Department: Aerospace Engineering Sciences
Date: Tuesday, February 4, 2020
Location: Reading Room, Duane Physics Building (11th Floor of Gamow Tower, East Room)
Time: 5:00 pm MST
Satellite mega-constellations are groups of hundreds or even thousands of Earth-orbiting satellites that work together to provide near-global coverage of Earth. Tech leaders like SpaceX, OneWeb, and Amazon are initiating plans to leverage the near-Earth space environment to host mega-constellations for global telecommunications and connectivity. Over the next few decades, it’s possible that an estimated ~40,000 additional telecommunications satellites may be launched into near-Earth orbit. To put that number in context, less than 2,000 operational satellites orbit that environment now. Is space getting too crowded? How can mega-constellations help us? What’s going on with Starlink? Why are observational astronomers worried? Who’s in charge of making the rules in space? What is Kessler Syndrome? Let’s discuss these questions and more!
Speaker: Cherry Ng
Title: "Detecting the Shape of Space with Loops"
Department: Mathematics
Date: Tuesday, February 18, 2020
Location: Reading Room, Duane Physics Building (11th Floor of Gamow Tower, East Room)
Time: 5:00 pm MST
Imagine that you draw a loop on a slice of Swiss cheese.

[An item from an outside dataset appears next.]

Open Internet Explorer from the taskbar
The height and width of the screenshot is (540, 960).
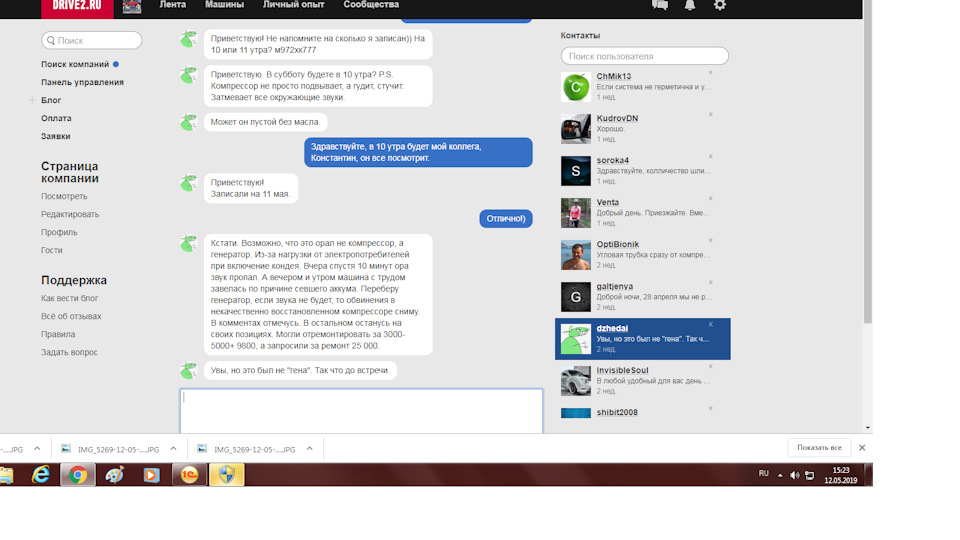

Can you color in all of the space inside the loop? If you can, then you know that your loop did not enclose one of the holes of the Swiss cheese. This is the basic idea behind the mathematical tool known as the fundamental group. In this talk we will explore how loops can help us determine if two spaces have the same shape, some ways in which looking at loops falls short of our hopes and dreams, and extensions of this method in higher dimensions.
Speaker: Natesh Ganesh
Title: "AI - What are we missing?"
Department: Physics
Date: Tuesday, March 3, 2020
Location: Reading Room, Duane Physics Building (11th Floor of Gamow Tower, East Room)
Time: 5:00 pm MST
The last decade has seen the rapid rise in the field of artificial intelligence (AI). AI seems to be here, there and everywhere!! Powered by sophisticated machine learning algorithms, availability of large datasets and cheap computers, we have made tremendous progress in a number of narrow tasks like image classification, speech recognition, games, etc. And there is every expectation that this trend will continue in this new decade. However these systems are a far cry from the human brain in terms of energy efficiency and performance across several domains. Creating a single state-of-the-art language model needs about 17-18 times the amount of carbon used by an average American during their lifetime!! As we look ahead to the new decade, an important question to ask is - what are we missing? In this talk, I will briefly discuss what machine learning & neural networks are, the history of AI & how we got here and set the above question within this context. I will then look towards the future as we could be at the doorstep of the next technological revolution - driven by this growing demand for AI, coupled with the inevitable end to Moore’s law that has empowered the search for novel substrates and architectures to build efficient intelligent systems. In the last part of the talk, I will introduce my research to understand the emergence of intelligence in self-organized systems as a process governed by physical law. I will bring concepts from non-equilibrium thermodynamics into the field of AI as a way to address some of these fundamental questions, and leave with a novel proposal that the future of computing will be thermodynamic.